PRISmは肺癌のリスク
2025年 10月 27日
COPDの前段階と言えるPRISmと肺癌のリスクに関する論文です。
■参考記事:
・呼吸器内科医が知っておきたい概念:PRISm(URL:https://pulmonary.exblog.jp/28617093/)
・臨床医が知るべき新病態概念「プリズム」COPDの前段階、介入は必要なのか?(URL:https://medical-tribune.co.jp/theme/doctors-eye/articles/?blogid=11&entryid=542925)
・OCEAN研究:日本人におけるPRISmの有病率(URL:https://pulmonary.exblog.jp/29681607/)
・PRISmと拘束性換気障害の臨床的意義(URL:https://pulmonary.exblog.jp/32747391/)
・気管支拡張症におけるPRISm(URL:https://pulmonary.exblog.jp/33444401/)
・メタアナリシス:PRISmの有病率は12%(URL:https://pulmonary.exblog.jp/33450115/)
・PRISmがILAに与える影響(URL:https://pulmonary.exblog.jp/33521440/)
・PRISmはCOPDのリスク(URL:https://pulmonary.exblog.jp/33543285/)
■PRISmは、臨床的に意義のある明確な肺のパターンとして浮上しているが、肺癌リスクとの関連は依然として明らかではない。この研究では、PRISm の人と正常なスパイロメトリーおよびCOPDの人の肺癌発症リスクを比較した。
■ベースラインでスパイロメトリーを実施し、登録前に癌の病歴のない UK バイオバンクの参加者 267,222 人のデータを分析した。 肺機能は正常、PRISm(FEV1/FVC ≥ 0.70 かつ FEV1 予測値の 80% 未満)、軽症COPD(FEV1/FVC < 0.70 かつ FEV1 ≥ 80%)、中等症~重症COPD(FEV1/FVC < 0.70 かつ FEV1 < 80%)に分類された。肺癌発症症例は、国の含登録との関連を通じて特定された。Cox比例ハザードモデルとFine-Gray競合リスクモデルを用いて、交絡因子を調整した上で、ハザード比(HR)および部分分布ハザード比(sHR)を推定した。

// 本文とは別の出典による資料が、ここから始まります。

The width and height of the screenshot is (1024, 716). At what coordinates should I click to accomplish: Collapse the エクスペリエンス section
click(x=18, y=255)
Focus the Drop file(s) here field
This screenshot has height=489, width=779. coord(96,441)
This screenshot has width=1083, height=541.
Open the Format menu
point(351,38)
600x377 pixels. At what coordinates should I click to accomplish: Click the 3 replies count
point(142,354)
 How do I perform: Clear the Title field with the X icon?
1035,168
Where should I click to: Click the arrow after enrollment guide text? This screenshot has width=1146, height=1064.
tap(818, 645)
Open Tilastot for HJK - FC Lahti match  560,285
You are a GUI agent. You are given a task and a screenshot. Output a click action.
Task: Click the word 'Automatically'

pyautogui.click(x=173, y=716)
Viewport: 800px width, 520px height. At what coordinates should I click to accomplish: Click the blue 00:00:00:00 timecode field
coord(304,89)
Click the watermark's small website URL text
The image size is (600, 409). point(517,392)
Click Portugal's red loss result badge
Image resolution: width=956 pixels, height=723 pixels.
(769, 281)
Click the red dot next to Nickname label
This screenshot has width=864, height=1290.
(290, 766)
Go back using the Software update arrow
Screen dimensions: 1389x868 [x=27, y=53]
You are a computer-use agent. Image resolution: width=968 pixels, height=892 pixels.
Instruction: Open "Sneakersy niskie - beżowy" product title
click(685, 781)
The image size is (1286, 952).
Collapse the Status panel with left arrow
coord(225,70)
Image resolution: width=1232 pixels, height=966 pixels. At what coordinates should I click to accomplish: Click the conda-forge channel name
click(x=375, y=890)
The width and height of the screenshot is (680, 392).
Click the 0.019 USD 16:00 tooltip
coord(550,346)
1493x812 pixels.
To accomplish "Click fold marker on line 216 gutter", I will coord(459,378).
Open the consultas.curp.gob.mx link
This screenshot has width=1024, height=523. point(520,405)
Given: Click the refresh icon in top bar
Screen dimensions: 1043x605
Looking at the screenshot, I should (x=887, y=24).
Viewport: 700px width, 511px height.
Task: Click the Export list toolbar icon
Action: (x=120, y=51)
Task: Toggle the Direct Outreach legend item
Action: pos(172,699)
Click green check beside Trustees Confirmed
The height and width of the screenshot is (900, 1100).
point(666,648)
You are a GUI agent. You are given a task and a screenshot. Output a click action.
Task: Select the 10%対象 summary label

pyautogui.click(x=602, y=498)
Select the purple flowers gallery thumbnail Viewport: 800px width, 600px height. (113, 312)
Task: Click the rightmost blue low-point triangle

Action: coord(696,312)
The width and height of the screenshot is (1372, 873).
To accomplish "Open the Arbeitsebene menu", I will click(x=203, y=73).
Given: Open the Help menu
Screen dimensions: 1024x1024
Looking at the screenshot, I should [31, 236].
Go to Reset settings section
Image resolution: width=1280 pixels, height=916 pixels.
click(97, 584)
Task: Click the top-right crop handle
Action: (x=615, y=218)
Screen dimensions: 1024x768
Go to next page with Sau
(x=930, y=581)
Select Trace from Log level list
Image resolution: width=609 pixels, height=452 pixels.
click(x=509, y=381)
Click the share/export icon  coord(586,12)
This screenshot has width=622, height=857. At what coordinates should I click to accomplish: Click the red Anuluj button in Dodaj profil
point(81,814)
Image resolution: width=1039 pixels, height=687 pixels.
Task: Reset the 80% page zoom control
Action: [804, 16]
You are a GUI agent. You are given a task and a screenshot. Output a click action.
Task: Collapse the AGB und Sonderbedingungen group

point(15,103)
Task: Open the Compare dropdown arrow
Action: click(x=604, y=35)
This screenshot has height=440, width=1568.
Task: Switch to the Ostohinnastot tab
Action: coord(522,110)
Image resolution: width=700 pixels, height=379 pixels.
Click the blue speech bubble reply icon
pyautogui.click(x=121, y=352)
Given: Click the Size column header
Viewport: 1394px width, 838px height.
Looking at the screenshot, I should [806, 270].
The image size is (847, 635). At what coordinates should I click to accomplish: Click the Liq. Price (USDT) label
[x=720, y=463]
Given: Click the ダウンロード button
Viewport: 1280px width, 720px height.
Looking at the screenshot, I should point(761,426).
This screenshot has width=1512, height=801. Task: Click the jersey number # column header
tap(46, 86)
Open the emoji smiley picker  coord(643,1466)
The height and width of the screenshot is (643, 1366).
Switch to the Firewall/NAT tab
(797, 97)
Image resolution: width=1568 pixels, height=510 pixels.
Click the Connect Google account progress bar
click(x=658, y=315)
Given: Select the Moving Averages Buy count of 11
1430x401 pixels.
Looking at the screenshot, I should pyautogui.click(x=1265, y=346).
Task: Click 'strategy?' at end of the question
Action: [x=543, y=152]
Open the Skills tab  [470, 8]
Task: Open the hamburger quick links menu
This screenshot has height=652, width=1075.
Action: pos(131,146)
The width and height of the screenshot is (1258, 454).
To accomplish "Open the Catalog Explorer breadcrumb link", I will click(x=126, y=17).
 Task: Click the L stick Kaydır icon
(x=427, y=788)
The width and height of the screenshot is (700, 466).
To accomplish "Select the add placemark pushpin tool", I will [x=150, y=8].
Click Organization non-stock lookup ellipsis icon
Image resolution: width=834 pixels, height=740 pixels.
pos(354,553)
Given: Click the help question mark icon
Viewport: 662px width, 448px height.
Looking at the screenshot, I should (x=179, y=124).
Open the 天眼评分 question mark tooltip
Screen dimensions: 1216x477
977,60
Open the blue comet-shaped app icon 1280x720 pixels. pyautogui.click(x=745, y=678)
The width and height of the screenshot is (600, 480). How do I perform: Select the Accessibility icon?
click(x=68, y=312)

■中央値13年間の追跡期間中に、2,058例の肺癌新規症例が同定された。多変量モデルでは、正常スパイロメトリーの個人と比較した肺癌の調整HRは、PRISm群で1.59(95% CI 1.38-1.82)、軽症COPDで1.75(95% CI 1.51-2.02)、中等症~重症COPDで2.92(95% CI 2.62-3.25)であった。競合リスクモデルの結果は一貫しており、PRISm群のsHRは1.55(95% CI 1.35-1.79)であった。
■PRISmは肺がんリスクの上昇と独立して関連していた。PRISm集団におけるリスク層別化と早期スクリーニング戦略の改善が必要である。